ナタリー PowerPush - THE WAYBARK

「破壊なくして創造なし」 成田大致が語るバンドの現在と未来

メンバー間の気持ちが離れていっちゃった

──ところで話は変わりますけど、先日のライブではおなじみのスーツ姿をやめて演奏してましたね。

そうなんですよ。これからは、普段着に近いスタイルでいこうかと思ってて。ライブに来た人はちょっと驚いてたみたいだけど、橋本真也の「破壊なくして創造なし」っていうかね。これまでのTHE WAYBARKを一度、壊す時期に来てるんじゃないかなって。

──え!? また衝撃発言ですね。新しいことに挑戦していこうってことですか?

そうですね。今はこれまで以上に、素の自分たちを出したい。そんな気持ちが強いというか。それしか考えていない。それで、だいち69って名前もJohnnyって名前も捨てました。だって俺らみたいなバカでしかない連中が、そんな名前背負ってるだけでバカ丸出しなだけじゃないですか。「はっ!? なんて滑った名前背負ってるんだ!」って(笑)。今まで客観的に自分を見ることができなかったのがやっとできるようになったんですよ。俺たちって本当にバカだから。

──昨年のリリースのときも似たようなことを言ってましたよね。それまでは派手なパフォーマンスを見せることに懸命だったけど、これからはもっとメッセージを届けたいって。それが一歩、進んだということですか。

そうですね。自分たちをもっともっと出したいというか。第二の自我の目覚めですね(笑)。客観的に自分たちを見れるようになった。新卒で就職した友達はそういうことが既にできている。

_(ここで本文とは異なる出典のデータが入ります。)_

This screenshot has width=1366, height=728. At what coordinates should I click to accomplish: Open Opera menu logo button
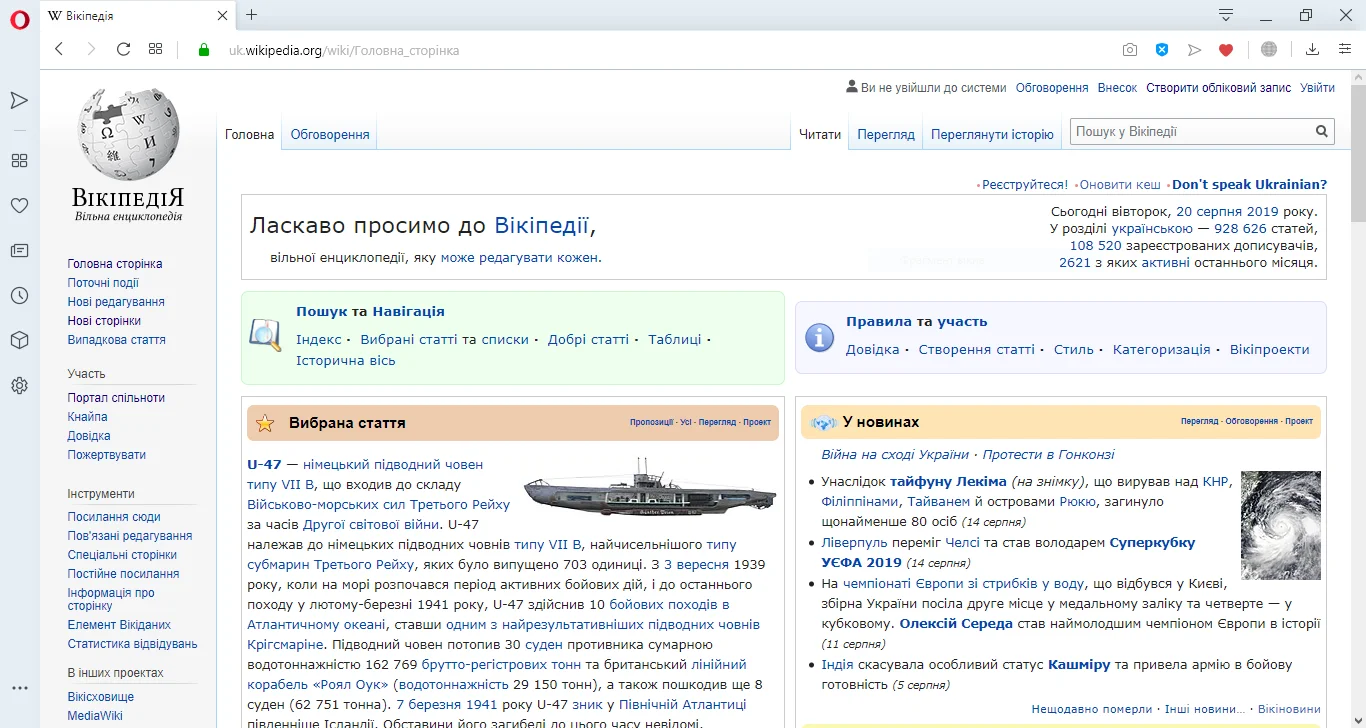[x=19, y=20]
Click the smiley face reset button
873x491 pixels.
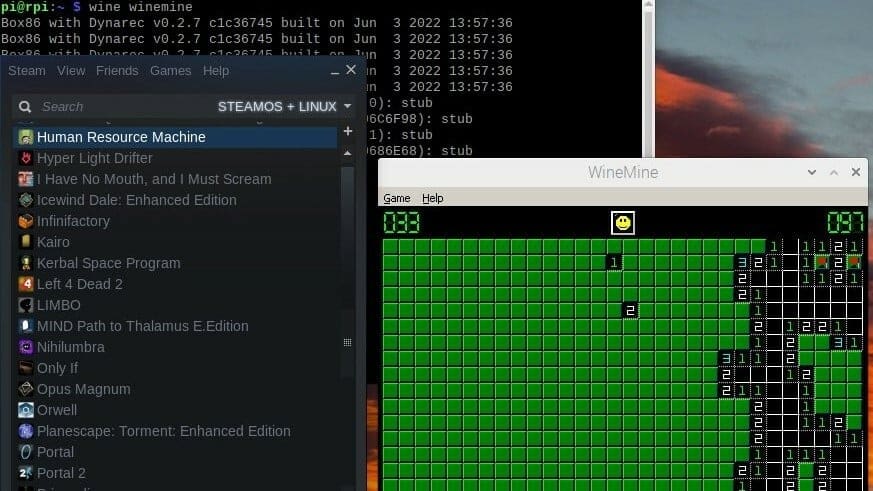(623, 222)
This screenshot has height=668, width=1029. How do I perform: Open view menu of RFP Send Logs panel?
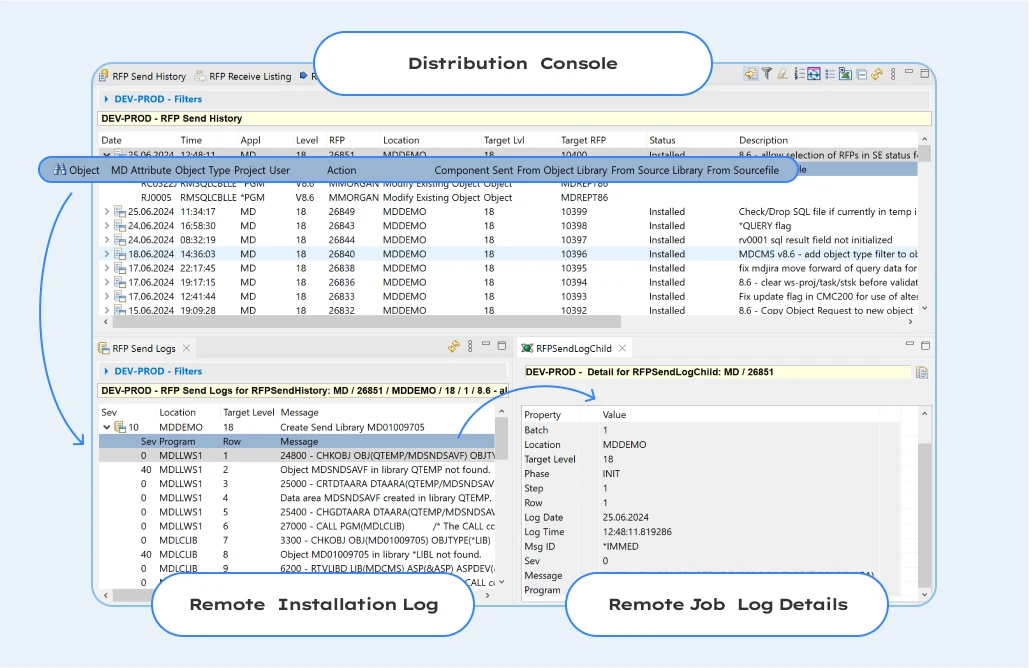(x=470, y=347)
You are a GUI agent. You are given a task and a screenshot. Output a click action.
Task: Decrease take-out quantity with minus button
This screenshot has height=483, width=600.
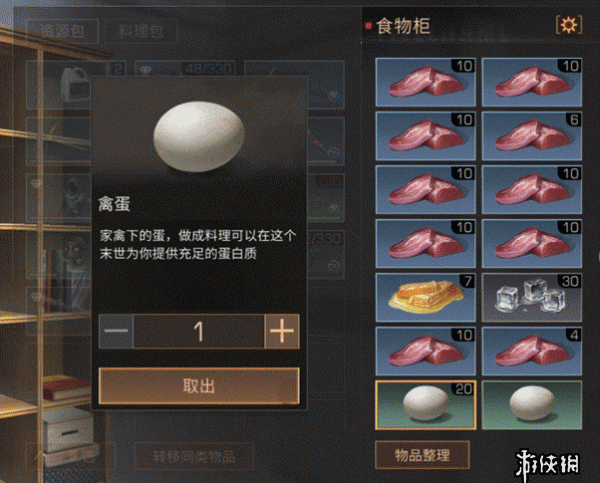pyautogui.click(x=116, y=331)
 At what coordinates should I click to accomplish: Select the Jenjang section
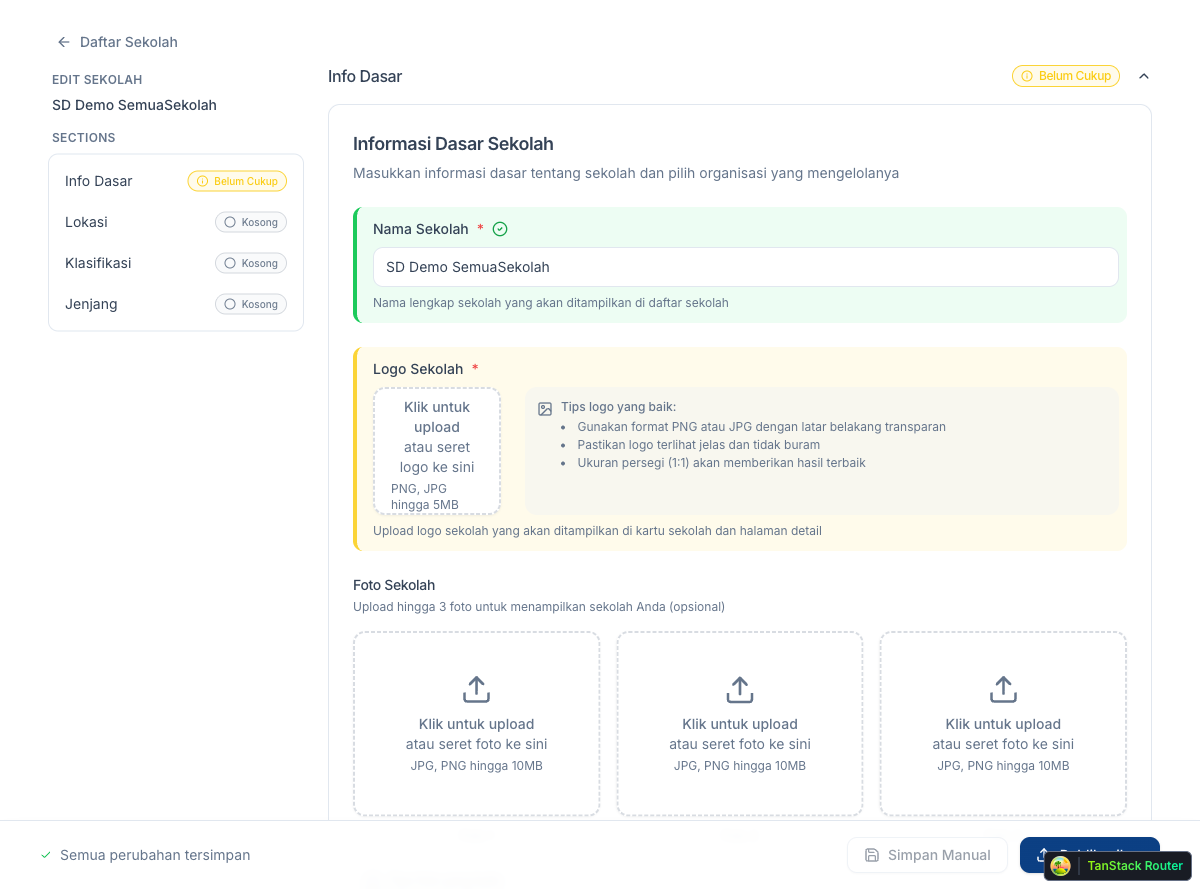(91, 304)
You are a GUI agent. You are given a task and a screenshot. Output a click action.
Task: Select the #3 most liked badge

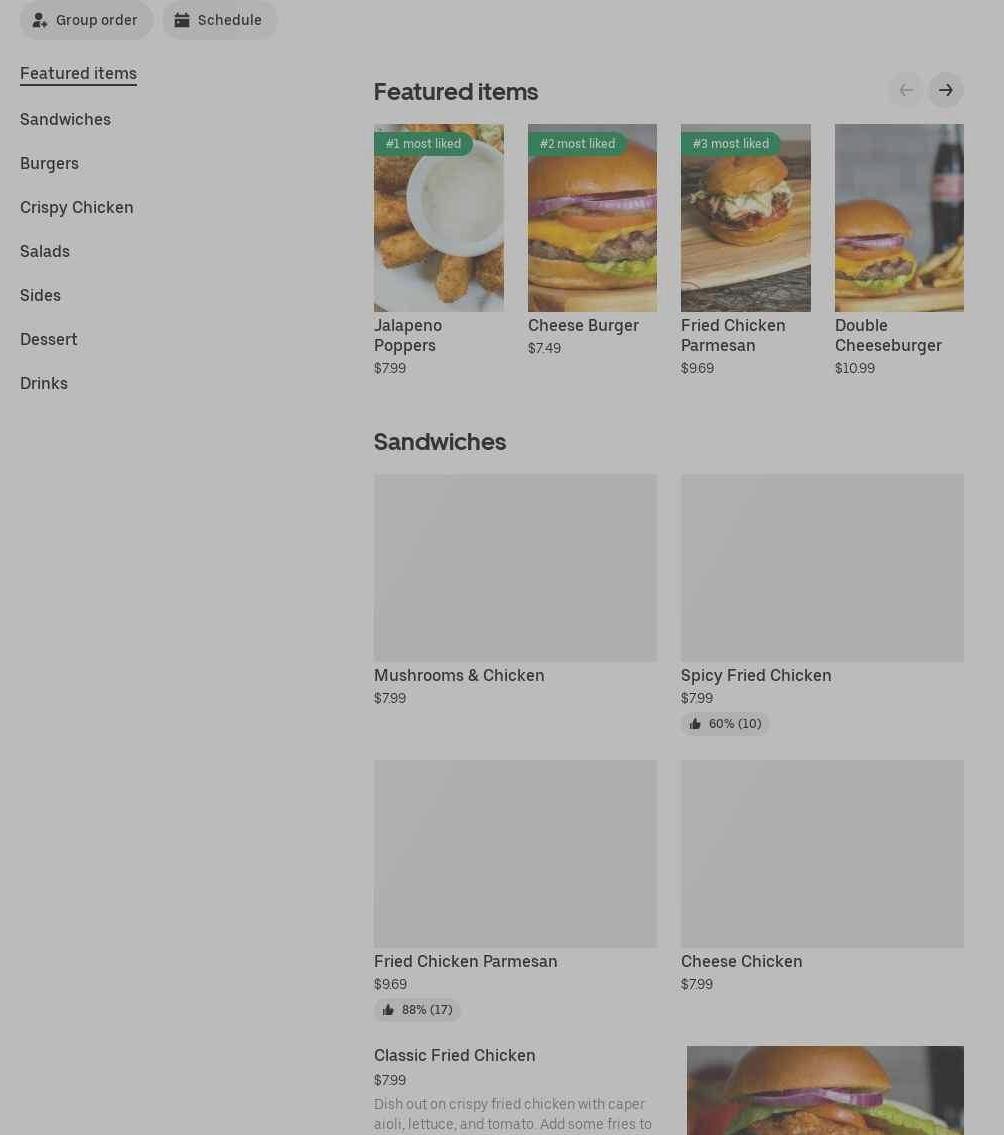(x=730, y=143)
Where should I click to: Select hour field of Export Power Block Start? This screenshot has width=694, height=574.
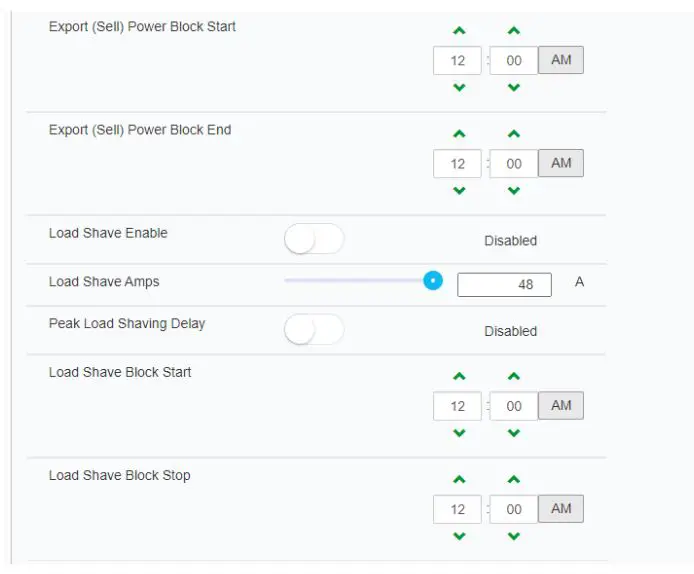pyautogui.click(x=458, y=61)
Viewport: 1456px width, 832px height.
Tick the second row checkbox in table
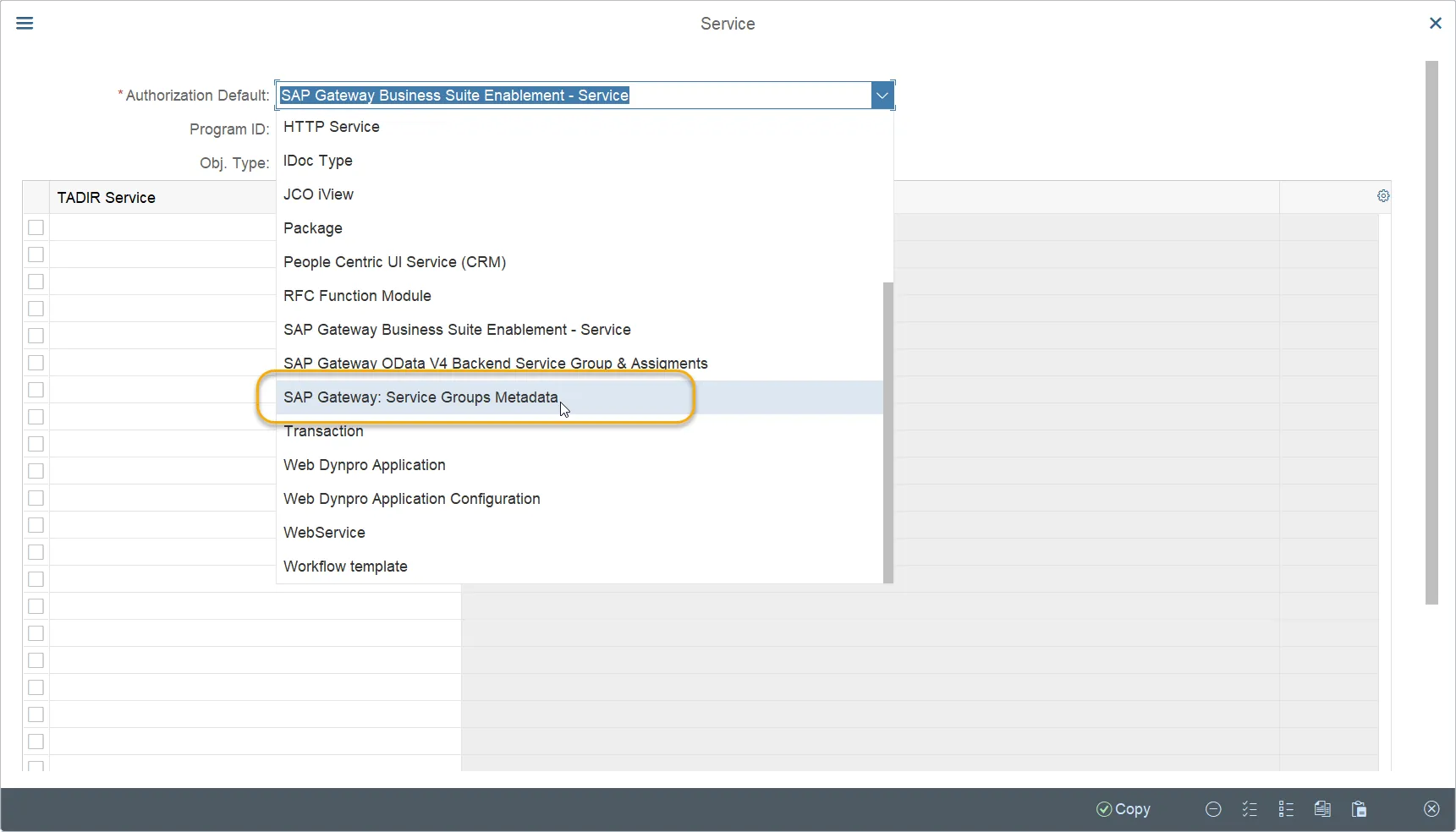click(36, 255)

そういう意味では遅かったんですけど、本当にバカなんで……。でもここから僕達は強くなれると思います。今までもこんなことばっかり言ってきたんですけど、これからの自分たちに注目してほしい。浮気バレて言い訳してる男みたいですね。だって同じことしか言ってないですもん。そのためには今までのイメージ全部払拭したいんです。本当は全員改造手術か、マスクマンにしたいくらいですよ(笑)。

──そんなふうに思うきっかけが何かあったんですか?

ひとつは東京で暮らすようになって、よりモチベーションが上がったってことですね。もっと結果を出したいって。そのためにはとにかく自分を出していかなきゃ、もっともっと血を流さなきゃって。それともうひとつは、この間のツアーの出来がひどかったってことですよね。そんなことないって言う人もいるけど、自分からしたら、本当にまだまだで。過酷なスケジュールで疲弊したからかもしれないけど、メンバー間の気持ちが離れていっちゃって。

──具体的にどういうことですか?

撮影風景

生活などの環境が変わったせいもあるんだろうけど、それ以上に心の絆が足りなかったんでしょうね。今まで俺は妥協することなく自分らしさを出さなきゃって、そればかり思ってたけど、そういう気持ちはほかのメンバーももっと同じように持たなきゃなって改めて思ったんですよ。要は“闘魂三銃士”みたいに、それぞれの個性が爆発したロックバンドにならなきゃいかんってことです。でも、バンドで一番その自覚が足りてなかったのは、俺かもしれないんですけどね。

──全員が、心中する覚悟でやれと。

BRAHMANとかすごいじゃないですか。ドキュメント映像を観るとみんな本気でディスカッションしてるし、信念も伝わってくる。あれが理想です。それでメンバーとここでは言えないほど、深い話し合いを何度も何度もして。また再スタートですね。3月からは新作のレコーディングも始まります。

──今度はどんな内容になるんですか?

最高のアルバムができるか、大コケするか、だと思ってます。

──また極端ですね!?

まだ詳しいことは言えないんですけど、絶対にほかの誰でもない、俺ら自身になれる作品になると確信してます。ぶっちゃけこの「ゾンビパパ」のプロモーションで言うことじゃないですけど、次の俺らのアルバムを聴いてほしいです。この「ゾンビパパ」よりも。もちろん「ゾンビパパ」もいい曲だとは思ってます。そのときのTHE WAYBARKとしての限りを尽くしたと思うし。今まで本当に俺らってイメージ悪かったと思うんですよ。思うというか事実そうだし。自分でそれを肌で感じるってとんでもないことじゃないですか。でもそれを払拭できるアルバムがやっとできるんで。もちろん俺がプロレスと同じくらい好きで仕方ない、ロックへのリスペクトを忘れることはないですけど。

──これまでとは曲の雰囲気も変わるってこと?

今までのいろいろ、というかもう全てをぶち壊していきます。今までのTHE WAYBARKがやらなかったことをやりますよ。俺たち以外、レコーディングスタッフとか今まで関わっていた人たちは全部一新して、やり方もすべて変えます。要するに今までにない新しい日本のロックをやりたいんです。そしてそれができるのが俺らしかいないんだってことを言ってもらえる作品にしたいなって。しょっぱかったら最後の作品になるかもしれません。今回がダメならバンドが終わるんじゃないかってくらいです。そんくらい賭けてます。「レインメーカー」になるにはオンリーワンでなきゃいけないですからね。オンリーワンになるためには今のままではいけないですから。

ももクロを「夏の魔物」のヘッドライナーにしたい

──うーん、かなり気になるところですが……。それから少し気が早いんですが、フェス「夏の魔物」についても少し。今年はどんな感じになりそうですか?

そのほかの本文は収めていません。